Lancaster Cty. v. Pennsylvania Labor Relations Bd., PICS Case No. 13-3411 (Pa.Commw. Dec. 30, 2013) McCullough, J. (38 pages).

Petitioner Lancaster County petitioned for review of a final order of the respondent Pennsylvania Labor Relations Board (PLRB) that dismissed the County’s exceptions to the hearing examiner’s decision and order concluding that the County violated the Public Employee Relations Act §§1201(a)(1) and (3) in terminating Tommy Epps and Adam Medina in retaliation for their union activities. The appellate court reversed the lower court.

Epps and Medina were employed at the County Youth Intervention Center; both parties were involved with the American Federation of State, County and Municipal Employees, District Council 89 to bring union coverage to the youth center employees. A co-worker, Evette Sepulveda, complained to her supervisor that food items were taken from her workplace mailbox without permission and provided a time-frame when the thefts occurred. The supervisor reviewed security footage and observed that Epps and Medina were involved in removing the food items. Following interviews, Epps and Medina admitted to taking the food although Epps believed the mailbox belonged to another employee to whom he had permission to take snacks and Medina indicated he believed he had permission from Sepulveda following a conversation they had a year prior.

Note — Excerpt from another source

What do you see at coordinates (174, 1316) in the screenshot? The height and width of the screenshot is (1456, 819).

After written reports by all parties, Epps and Medina were terminated under the County’s disciplinary policy which permitted immediate termination on grounds of theft rather than through the seven various steps of discipline. Medina and Epps appealed through the grievance and appeals procedure; appeals were denied and termination from the County upheld.

Medina and Epps brought their appeal to the hearing examiner who determined the County violated PERA §1201(a)(1) and (3) as the County was aware of the employees participation in the union, the County had knowledge of the protected union activity as Medina and Epps told their supervisors of their involvement, and the County was motivated by anti-union animus in discharging Medina and Epps. The County filed exceptions which were dismissed; the County appealed arguing the PLRB erred in concluding that substantial evidence existed to establish that the County knew of Medina’s and Epps’ union activities or that there was evidence of anti-union animus.

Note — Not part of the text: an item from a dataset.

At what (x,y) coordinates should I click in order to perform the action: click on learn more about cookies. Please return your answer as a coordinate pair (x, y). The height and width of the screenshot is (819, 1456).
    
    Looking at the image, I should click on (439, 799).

Upon review, the court reversed the PLRB finding the County’s exceptions had merit. The court held the PLRB erred in mechanically imputing knowledge onto the County of the pro-union activity by Medina and Epps merely because they told their immediate supervisor, whom had no involvement in the terminations. Further, the record failed to establish that the County had an anti-union animus as the record did not demonstrate that Medina and Epps were subjected to disparate treatment or that the timing of the terminations were reflective on when Medina and Epps informed their supervisors of their union involvement.